Klar mag ich das, aber ich trete oft selbst auf und da bleibt mir nicht so viel Zeit übrig. Ausserdem hänge ich an meinen freien Tagen nicht so gerne in Clubs rum, da bin ich ja sonst schon häufig genug...

Konzertagebuch.de:

Du warst ja auch bei SXSW in Texas, da gab es doch bestimmt jede Menge toller Bands zu entdecken, oder?

Alina Simone:

Ja klar, aber ehrlich gesagt, war mir das alles zu überlaufen da und ich wollte auch was von der Umgebung sehen. Deshalb habe ich meistens an einem See relaxt und gelesen (sie grinst). Es treten einfach zu viele Gruppen (1.500) dort auf, das ist eine Massenveranstaltung auf engstem Raum und dies passt nicht so recht zu meiner intimen Musik.

Konzerttagebuch.de:

Letzte Frage: Hast Du auf Deiner Deutschland-Tour auch ein wenig deutsch gelernt?

Alina Simone:

Super, dankeschön. Mein Bier...

Konzerttagebuch.de:

Magst Du das deutsche Bier?

Alina Simone:

Ich trinke gar kein Bier! Aber dieses vietnamesische Essen in Berlin war toll. Na gut, typisch deutsch ist das ja nicht (lacht laut)... Aber warte, in Süddeutschland (Konstanz) habe ich gerne diese Nudeln gegessen. Wie nennt ihr das? Spätzle? Die mochte ich sehr, zumal ich kein Fleisch esse.

Konzerttagebuch.de:

Vielen Dank für das angenehme Gespräch und viel Erfolg bei der Amerika - Tour im Sommer!

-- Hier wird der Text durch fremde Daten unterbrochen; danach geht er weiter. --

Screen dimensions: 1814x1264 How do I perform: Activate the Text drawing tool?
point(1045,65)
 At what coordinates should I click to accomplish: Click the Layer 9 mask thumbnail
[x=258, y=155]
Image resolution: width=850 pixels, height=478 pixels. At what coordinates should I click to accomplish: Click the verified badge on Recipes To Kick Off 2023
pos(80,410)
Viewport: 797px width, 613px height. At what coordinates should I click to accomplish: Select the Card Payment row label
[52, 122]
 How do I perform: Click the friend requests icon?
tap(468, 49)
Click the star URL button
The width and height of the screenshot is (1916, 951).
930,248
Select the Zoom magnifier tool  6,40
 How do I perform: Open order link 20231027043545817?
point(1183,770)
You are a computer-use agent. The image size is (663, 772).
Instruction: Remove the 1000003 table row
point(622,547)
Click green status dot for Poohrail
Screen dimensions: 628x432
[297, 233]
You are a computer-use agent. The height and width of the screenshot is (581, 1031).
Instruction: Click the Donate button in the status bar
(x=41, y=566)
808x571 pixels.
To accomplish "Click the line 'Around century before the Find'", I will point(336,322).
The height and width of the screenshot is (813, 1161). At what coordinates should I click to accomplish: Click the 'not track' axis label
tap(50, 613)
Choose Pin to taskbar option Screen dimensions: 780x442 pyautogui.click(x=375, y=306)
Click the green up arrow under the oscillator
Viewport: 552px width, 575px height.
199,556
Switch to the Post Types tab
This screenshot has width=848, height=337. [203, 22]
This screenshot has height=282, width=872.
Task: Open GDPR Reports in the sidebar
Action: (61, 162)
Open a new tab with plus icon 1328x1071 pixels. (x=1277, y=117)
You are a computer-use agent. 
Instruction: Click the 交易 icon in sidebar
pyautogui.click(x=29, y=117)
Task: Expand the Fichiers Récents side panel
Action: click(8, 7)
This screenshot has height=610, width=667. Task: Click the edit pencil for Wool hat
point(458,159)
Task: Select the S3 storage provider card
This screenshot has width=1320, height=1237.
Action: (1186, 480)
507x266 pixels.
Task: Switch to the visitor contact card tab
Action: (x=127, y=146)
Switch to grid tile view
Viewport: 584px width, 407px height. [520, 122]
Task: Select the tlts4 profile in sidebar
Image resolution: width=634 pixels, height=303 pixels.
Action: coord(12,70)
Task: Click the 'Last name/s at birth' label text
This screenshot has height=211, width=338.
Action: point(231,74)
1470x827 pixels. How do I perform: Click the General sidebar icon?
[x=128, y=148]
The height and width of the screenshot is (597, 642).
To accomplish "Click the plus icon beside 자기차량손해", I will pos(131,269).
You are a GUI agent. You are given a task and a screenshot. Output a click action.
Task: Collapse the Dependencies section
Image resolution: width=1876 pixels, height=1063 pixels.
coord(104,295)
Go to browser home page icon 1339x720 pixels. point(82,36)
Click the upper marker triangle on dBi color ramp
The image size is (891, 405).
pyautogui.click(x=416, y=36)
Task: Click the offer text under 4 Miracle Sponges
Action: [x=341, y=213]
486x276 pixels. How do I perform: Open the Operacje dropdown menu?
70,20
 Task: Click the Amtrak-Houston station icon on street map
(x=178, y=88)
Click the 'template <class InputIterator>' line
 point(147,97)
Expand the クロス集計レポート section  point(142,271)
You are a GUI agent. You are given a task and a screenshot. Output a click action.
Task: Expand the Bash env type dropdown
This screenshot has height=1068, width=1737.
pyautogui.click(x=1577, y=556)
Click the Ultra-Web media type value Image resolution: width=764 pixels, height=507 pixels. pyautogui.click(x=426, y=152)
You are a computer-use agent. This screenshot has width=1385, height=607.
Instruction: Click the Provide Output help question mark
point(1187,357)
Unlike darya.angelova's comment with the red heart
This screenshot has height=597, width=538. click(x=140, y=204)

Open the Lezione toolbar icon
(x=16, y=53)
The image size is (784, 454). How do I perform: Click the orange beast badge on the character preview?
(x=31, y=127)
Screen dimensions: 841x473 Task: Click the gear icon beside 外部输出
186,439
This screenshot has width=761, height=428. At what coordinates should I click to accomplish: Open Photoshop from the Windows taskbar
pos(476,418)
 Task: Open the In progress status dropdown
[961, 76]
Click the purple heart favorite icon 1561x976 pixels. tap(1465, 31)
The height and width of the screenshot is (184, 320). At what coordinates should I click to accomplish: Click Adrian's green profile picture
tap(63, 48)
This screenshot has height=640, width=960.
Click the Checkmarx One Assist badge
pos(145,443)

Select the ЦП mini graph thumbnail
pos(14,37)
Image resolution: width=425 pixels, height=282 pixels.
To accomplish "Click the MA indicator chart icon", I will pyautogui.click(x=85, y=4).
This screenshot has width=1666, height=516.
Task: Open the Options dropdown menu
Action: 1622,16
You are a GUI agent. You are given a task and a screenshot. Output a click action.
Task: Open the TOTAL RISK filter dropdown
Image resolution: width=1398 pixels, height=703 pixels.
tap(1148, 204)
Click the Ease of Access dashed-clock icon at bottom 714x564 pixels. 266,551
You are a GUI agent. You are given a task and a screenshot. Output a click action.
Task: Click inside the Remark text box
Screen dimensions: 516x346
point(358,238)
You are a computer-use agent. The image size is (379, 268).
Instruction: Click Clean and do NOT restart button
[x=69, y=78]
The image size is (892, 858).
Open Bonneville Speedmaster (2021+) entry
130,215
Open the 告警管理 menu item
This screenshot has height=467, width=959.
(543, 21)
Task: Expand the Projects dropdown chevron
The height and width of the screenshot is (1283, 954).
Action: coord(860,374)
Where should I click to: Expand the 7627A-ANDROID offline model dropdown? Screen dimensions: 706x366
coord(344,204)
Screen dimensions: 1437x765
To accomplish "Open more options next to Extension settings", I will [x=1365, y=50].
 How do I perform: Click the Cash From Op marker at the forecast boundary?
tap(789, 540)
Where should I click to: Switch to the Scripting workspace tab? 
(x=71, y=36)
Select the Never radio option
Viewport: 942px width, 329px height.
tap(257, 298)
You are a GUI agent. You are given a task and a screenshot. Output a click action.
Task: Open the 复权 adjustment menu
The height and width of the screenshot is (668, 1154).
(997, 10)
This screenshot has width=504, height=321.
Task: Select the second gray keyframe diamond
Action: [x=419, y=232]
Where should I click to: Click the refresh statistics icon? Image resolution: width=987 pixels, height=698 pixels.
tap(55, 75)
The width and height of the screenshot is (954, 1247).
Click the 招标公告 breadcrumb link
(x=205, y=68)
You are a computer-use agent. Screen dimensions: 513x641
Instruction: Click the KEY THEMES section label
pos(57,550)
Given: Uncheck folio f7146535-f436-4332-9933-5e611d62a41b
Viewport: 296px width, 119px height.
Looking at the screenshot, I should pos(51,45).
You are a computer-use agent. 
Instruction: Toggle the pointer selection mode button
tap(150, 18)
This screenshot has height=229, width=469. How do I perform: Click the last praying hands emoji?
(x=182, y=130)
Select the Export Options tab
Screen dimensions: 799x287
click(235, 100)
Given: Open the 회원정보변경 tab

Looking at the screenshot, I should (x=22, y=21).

Dieses Interview möchte ich Eike vom Klienicum widmen. Durch ihn habe ich überhaupt erst von dieser vorzüglichen Künstlerin erfahren! Tausend Dank!

Und auch bei Michel Bergner möchte ich mich bedanken, der sich toll dafür eingesetzt hat, dass dieses Gespräch zustande kam!